Individual growth curves and longitudinal growth charts between 0 and 3 years.

From a statistical viewpoint, the construction of longitudinal growth norms involves two classes of problems: (a) the choice of a mathematical function having a few constants as possible, but suitable for describing individual growth process in the growth period of concern; (b) the estimation of the mean growth constants for a homogeneous group of subjects, and of the covariance matrix of data collected longitudinally, to compute tolerance intervals which enable us to draw growth charts. Although growth constants should have some biological interpretation, the choice of functions rests mainly on the criterion of following observed growth as closely as possible. As to the second problem, the simplest situation implies that growth function is linear in the constants and all subjects have measures on the same prefixed occasions: in this case, multivariate Potthoff-Roy model (1964) directly applies. In longitudinal growth studies, however, it happens that subjects do not come for measurements at exactly the age specified: two-stage models seem to be more appropriate to this latter case.
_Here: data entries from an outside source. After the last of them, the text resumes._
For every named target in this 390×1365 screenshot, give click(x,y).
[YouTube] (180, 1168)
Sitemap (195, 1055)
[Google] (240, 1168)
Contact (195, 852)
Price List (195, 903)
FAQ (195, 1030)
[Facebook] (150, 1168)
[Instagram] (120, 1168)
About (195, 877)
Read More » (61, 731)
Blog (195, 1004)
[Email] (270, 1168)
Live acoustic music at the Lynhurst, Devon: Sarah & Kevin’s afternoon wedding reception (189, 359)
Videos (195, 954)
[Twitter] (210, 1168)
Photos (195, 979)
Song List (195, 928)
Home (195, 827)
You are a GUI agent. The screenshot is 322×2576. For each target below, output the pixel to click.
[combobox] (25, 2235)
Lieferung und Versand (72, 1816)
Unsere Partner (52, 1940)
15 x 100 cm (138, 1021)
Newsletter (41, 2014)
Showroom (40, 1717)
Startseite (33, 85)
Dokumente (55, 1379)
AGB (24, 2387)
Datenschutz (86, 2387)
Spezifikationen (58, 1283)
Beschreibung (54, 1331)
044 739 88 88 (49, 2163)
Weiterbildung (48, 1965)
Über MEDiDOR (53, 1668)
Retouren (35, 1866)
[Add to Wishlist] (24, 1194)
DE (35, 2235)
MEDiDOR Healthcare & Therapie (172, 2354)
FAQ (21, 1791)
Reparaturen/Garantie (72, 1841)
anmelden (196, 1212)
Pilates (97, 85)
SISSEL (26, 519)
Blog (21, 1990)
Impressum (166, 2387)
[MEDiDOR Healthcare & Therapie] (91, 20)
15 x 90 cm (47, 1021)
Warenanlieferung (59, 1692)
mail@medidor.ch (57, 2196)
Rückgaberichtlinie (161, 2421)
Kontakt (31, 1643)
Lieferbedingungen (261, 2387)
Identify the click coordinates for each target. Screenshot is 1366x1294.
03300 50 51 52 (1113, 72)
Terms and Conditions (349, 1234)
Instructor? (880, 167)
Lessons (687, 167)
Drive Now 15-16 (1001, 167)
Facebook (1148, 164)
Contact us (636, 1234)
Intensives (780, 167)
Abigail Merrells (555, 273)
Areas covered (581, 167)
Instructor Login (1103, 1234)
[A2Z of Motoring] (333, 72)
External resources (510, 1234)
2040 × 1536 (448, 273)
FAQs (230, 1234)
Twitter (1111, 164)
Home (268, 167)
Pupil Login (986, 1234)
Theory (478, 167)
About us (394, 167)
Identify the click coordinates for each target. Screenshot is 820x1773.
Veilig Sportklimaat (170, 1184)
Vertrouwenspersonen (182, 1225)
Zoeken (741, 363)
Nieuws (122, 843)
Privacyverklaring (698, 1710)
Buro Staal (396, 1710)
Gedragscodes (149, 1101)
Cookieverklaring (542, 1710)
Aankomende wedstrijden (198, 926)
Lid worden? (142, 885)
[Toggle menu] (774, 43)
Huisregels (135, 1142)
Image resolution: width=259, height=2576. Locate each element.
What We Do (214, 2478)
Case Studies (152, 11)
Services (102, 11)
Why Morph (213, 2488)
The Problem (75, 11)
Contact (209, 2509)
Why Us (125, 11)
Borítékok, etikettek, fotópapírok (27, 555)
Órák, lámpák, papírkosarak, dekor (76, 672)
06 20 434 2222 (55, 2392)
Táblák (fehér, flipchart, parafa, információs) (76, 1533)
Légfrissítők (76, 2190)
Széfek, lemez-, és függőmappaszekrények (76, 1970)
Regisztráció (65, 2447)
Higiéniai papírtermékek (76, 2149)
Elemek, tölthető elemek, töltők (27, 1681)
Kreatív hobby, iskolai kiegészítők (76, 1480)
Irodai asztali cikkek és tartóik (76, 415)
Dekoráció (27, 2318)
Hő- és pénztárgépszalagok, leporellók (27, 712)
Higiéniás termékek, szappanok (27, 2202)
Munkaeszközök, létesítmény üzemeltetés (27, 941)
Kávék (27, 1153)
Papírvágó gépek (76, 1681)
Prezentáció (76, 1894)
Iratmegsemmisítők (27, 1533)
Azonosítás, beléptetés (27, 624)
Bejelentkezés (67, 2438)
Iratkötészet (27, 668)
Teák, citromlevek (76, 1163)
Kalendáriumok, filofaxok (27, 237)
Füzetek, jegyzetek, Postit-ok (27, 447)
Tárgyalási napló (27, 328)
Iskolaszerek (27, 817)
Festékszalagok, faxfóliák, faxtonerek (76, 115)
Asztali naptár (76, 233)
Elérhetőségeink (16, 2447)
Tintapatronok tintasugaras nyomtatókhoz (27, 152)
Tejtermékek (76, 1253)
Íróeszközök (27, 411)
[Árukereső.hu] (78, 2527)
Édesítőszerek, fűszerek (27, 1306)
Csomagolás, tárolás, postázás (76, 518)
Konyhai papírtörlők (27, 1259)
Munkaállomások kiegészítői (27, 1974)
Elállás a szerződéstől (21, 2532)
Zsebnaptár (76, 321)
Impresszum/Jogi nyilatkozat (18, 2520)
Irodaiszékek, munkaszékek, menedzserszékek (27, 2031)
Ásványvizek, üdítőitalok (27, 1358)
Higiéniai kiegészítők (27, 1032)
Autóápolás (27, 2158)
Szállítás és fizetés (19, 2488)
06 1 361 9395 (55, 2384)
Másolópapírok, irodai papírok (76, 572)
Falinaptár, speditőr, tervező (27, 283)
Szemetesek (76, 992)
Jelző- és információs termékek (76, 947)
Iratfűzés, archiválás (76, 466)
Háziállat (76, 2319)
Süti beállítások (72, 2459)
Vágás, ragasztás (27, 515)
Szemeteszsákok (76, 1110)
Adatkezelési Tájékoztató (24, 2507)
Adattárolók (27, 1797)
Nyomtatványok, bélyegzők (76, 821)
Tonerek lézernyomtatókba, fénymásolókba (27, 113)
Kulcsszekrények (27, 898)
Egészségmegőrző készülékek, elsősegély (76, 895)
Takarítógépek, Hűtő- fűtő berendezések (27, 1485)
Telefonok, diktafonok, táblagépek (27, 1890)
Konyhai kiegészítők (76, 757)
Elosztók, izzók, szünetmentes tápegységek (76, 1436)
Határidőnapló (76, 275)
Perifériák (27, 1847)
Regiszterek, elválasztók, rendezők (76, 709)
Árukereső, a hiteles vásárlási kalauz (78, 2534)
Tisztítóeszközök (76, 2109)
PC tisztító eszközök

They consist of (a) fitting individual growth curve on each subject to obtain estimates of 1st-stage constants; (b) obtaining estimates of 2nd-stage constants, characteristic of the whole group of subjects, in terms of weighted averages of the estimates of the 1st-stage constants. This paper deals with the application of a two-stage model to the growth in length of 203 girls and 217 boys born in Naples between 1977 and 1981. Children, whose growth records are used to trace longitudinal standards, have been measured at birth, and at least 5 times in the course of a follow-up made up of 8 visits, between 3 months and 3 years of life.